[Pixel coordinate grounding data]
++++
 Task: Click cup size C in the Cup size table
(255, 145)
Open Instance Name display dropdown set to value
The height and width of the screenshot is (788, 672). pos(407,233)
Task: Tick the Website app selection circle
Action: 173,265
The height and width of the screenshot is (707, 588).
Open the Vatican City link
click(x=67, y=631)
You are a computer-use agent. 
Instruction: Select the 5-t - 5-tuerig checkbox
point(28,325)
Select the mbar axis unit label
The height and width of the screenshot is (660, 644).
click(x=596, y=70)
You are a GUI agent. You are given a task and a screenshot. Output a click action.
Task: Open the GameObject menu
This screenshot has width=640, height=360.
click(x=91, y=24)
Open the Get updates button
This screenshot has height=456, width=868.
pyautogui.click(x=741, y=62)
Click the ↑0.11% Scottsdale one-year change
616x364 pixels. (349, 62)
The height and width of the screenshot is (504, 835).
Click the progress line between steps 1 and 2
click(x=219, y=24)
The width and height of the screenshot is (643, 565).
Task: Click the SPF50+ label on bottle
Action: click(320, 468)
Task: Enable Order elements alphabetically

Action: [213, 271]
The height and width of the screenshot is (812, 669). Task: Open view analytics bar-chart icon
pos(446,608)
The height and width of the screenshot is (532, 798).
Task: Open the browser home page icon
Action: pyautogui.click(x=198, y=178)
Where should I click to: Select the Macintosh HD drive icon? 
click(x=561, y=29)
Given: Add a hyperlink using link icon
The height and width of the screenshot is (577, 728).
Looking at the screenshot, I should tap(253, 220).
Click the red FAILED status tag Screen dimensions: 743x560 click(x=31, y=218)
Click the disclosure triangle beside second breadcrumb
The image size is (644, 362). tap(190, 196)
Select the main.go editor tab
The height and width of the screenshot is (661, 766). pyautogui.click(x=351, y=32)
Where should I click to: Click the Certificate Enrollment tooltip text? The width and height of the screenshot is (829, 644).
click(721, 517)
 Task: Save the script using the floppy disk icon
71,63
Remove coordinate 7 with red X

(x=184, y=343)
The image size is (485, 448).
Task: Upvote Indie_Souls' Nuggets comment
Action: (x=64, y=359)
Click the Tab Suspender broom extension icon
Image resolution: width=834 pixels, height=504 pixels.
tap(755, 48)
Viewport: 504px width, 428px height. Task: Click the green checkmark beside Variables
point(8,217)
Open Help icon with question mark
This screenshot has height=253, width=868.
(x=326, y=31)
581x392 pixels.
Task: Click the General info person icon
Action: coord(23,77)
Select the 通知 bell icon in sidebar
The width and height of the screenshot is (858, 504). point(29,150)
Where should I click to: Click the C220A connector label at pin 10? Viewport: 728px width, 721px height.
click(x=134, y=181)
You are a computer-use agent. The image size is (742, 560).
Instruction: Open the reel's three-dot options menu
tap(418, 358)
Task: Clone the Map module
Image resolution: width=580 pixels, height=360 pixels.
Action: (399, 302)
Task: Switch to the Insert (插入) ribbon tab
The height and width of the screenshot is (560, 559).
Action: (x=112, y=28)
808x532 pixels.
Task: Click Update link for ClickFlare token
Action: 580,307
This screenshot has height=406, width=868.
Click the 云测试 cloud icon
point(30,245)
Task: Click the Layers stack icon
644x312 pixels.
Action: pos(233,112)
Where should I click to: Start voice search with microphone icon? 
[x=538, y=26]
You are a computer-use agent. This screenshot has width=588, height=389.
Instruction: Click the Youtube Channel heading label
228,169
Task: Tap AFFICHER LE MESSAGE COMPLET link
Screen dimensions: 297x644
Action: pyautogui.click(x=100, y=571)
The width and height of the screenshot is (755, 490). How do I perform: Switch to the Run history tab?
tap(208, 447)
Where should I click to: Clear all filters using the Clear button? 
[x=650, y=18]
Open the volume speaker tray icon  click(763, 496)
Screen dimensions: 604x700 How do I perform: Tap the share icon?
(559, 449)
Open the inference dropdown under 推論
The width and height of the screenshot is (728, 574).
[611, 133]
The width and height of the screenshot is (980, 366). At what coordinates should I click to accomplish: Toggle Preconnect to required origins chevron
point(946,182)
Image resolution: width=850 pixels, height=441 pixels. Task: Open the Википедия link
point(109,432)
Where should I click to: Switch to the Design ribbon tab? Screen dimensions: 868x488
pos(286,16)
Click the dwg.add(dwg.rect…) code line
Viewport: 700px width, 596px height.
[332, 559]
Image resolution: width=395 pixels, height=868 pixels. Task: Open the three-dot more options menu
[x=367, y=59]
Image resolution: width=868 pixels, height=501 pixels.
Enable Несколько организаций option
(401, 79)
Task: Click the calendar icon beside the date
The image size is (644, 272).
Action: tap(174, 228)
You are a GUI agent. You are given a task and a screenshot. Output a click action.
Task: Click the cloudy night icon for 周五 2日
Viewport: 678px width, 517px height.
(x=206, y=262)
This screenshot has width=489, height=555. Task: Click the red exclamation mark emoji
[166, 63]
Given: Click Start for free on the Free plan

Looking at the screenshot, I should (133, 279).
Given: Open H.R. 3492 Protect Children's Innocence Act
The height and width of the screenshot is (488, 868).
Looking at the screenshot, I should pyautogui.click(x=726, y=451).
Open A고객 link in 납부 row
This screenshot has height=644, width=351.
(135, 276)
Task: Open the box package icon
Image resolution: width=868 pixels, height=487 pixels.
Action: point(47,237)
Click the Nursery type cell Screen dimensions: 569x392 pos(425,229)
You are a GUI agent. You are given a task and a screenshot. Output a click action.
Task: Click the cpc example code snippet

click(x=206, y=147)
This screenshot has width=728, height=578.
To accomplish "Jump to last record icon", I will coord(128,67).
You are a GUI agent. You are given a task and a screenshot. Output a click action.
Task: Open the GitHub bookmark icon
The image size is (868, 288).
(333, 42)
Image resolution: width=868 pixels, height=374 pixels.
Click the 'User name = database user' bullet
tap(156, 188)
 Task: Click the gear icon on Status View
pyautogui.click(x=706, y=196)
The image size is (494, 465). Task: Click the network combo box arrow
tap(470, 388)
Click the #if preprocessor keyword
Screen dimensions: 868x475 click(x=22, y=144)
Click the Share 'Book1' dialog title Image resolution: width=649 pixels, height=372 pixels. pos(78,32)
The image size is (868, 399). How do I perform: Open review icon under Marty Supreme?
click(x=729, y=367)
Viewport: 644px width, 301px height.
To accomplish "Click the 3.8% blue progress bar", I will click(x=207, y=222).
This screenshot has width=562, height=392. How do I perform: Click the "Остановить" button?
++++
### WHAT IS BEING ASKED
Return, word for word, the lines of the data above from the line with "Select the main.go editor tab" through the line with "Open the inference dropdown under 推論", inclusive.

### TASK OUTPUT
Select the main.go editor tab
The height and width of the screenshot is (661, 766). pyautogui.click(x=351, y=32)
Where should I click to: Click the Certificate Enrollment tooltip text? The width and height of the screenshot is (829, 644).
click(721, 517)
 Task: Save the script using the floppy disk icon
71,63
Remove coordinate 7 with red X

(x=184, y=343)
The image size is (485, 448).
Task: Upvote Indie_Souls' Nuggets comment
Action: (x=64, y=359)
Click the Tab Suspender broom extension icon
Image resolution: width=834 pixels, height=504 pixels.
tap(755, 48)
Viewport: 504px width, 428px height. Task: Click the green checkmark beside Variables
point(8,217)
Open Help icon with question mark
This screenshot has height=253, width=868.
(x=326, y=31)
581x392 pixels.
Task: Click the General info person icon
Action: coord(23,77)
Select the 通知 bell icon in sidebar
The width and height of the screenshot is (858, 504). point(29,150)
Where should I click to: Click the C220A connector label at pin 10? Viewport: 728px width, 721px height.
click(x=134, y=181)
You are a computer-use agent. The image size is (742, 560).
Instruction: Open the reel's three-dot options menu
tap(418, 358)
Task: Clone the Map module
Image resolution: width=580 pixels, height=360 pixels.
Action: (399, 302)
Task: Switch to the Insert (插入) ribbon tab
The height and width of the screenshot is (560, 559).
Action: (x=112, y=28)
808x532 pixels.
Task: Click Update link for ClickFlare token
Action: 580,307
This screenshot has height=406, width=868.
Click the 云测试 cloud icon
point(30,245)
Task: Click the Layers stack icon
644x312 pixels.
Action: pos(233,112)
Where should I click to: Start voice search with microphone icon? 
[x=538, y=26]
You are a computer-use agent. This screenshot has width=588, height=389.
Instruction: Click the Youtube Channel heading label
228,169
Task: Tap AFFICHER LE MESSAGE COMPLET link
Screen dimensions: 297x644
Action: pyautogui.click(x=100, y=571)
The width and height of the screenshot is (755, 490). How do I perform: Switch to the Run history tab?
tap(208, 447)
Where should I click to: Clear all filters using the Clear button? 
[x=650, y=18]
Open the volume speaker tray icon  click(763, 496)
Screen dimensions: 604x700 How do I perform: Tap the share icon?
(559, 449)
Open the inference dropdown under 推論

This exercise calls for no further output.